The melting snow and record rainfall up north won’t impact the capital city, but residents are still being warned to watch for flooding along the Pearl River, with forecasters saying the potential is there every spring for another Easter Flood.
Recently, the National Oceanic and Atmospheric Administration (NOAA) released its spring outlook, which forecasts “historic, widespread” flooding along the Mississippi River basin.
The news is concerning to many Northsiders, who remember the 1979 Easter Flood that inundated much of Jackson and Rankin County, causing widespread damage.
The report stated that in Mississippi minor to moderate flooding is projected along the Yazoo and Big Black Rivers, both of which are already being impacted by the swelling Mississippi River.
Minor flooding causes “minimal or no property damage” but could impact roads, according to the NOAA report. Moderate flooding inundates some structures and roads near streams, with some evacuations of people to higher ground.
While flooding along those tributaries will have no impact on the capital city, the report says “minor to moderate” flooding is expected along the Pearl.
In fact, there’s a pretty big chance of it.
Forecasters say there is an 80.45 percent chance that the Pearl will flood north of the I-55/I-20 interchange in Jackson during that period and point to the already high levels of precipitation already received this year.
“A few weeks ago, when the maps were drawn, we had a good bit of water in the Pearl and earlier this year we had flooding on the river,” said Jeff Graschel, service coordination hydrologist with the National Weather Service’s (NWS) Lower Mississippi River Forecast Center.
“It all depends on the intensity and amount of precipitation we get in the spring. Mississippi is always susceptible to having heavy rain events in April and May.”
The report was released on March 21 and includes the probability of flooding along various river basins through May.
The Pearl already surpassed flood stage earlier this year, when heavy rains caused it to swell to 32 feet in January.
During the 1979 Easter Flood, the river crested at more than 43 feet, 15 feet above flood stage, according to NWS reports.
Graschel said it’s difficult to predict flooding on the Pearl, largely because it is not impacted by snowmelt in northern states. The Mississippi River, which starts at Lake Itasca in northern Minnesota, on the other hand, is.

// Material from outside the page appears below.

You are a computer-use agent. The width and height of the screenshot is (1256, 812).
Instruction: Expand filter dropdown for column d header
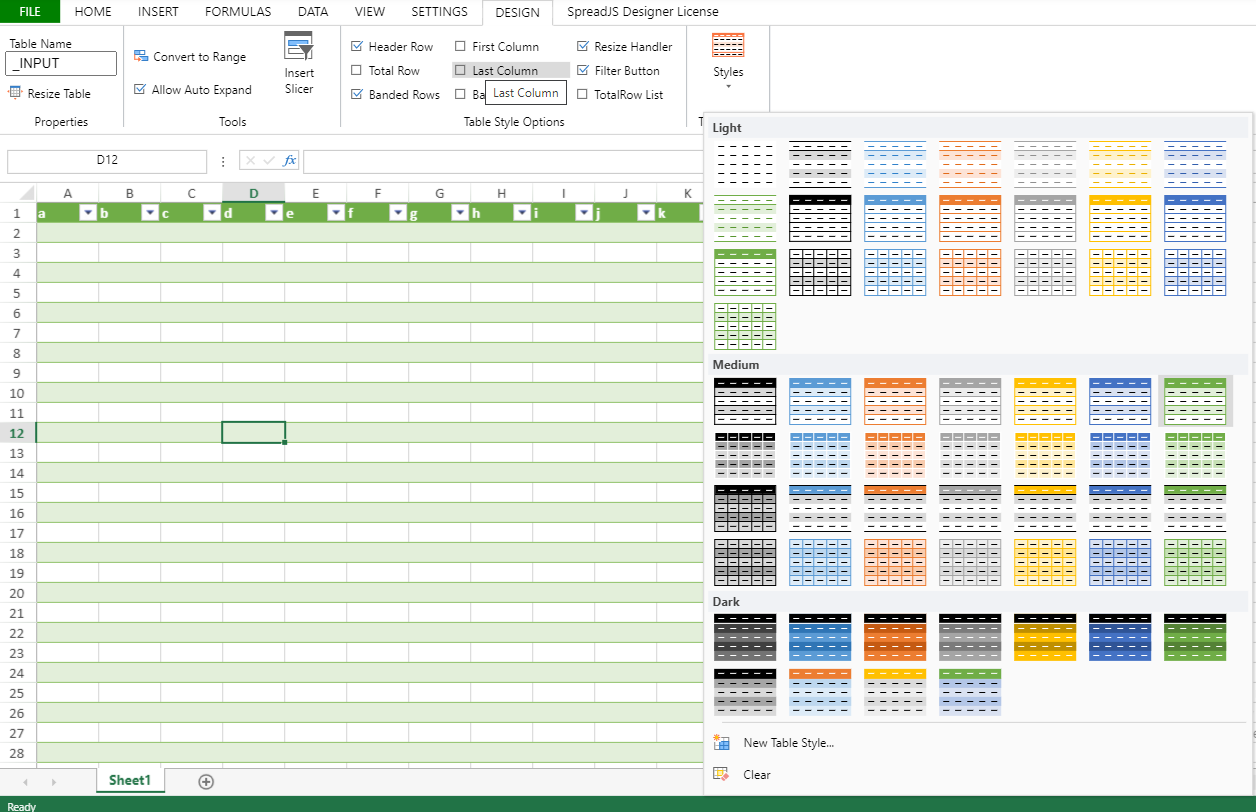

This winter, northern states, including Minnesota and Nebraska, received 200 percent more precipitation than normal. That rain eventually flows south, as does the moisture from snowpacks as they melt.
The Pearl, on the other hand, is impacted by rainfall in north and central Mississippi.
In December 1978 and January 1979, Mississippi received 150 percent more rain than usual, with some sections of the Pearl River drainage basin receiving more than 300 times the normal amounts, according to NWS data.
Rainfall totals for February were 50 percent higher than normal, while numbers appeared to level off in March and early April.
On April 11, a slow-moving cold front moved into the state, dumping four to five inches in Jackson. The following day, the cold front “pushed into western Mississippi,” where it dropped another eight to 10 inches of water over the Pearl’s headwaters.
The river surpassed flood stage on April 12 and continued to rise until April 17, when it crested at 43.28 feet, NWS data shows.
The Pearl runs from Philadelphia, Miss. south, eventually emptying into the Gulf of Mexico at the Mississippi-Louisiana state line.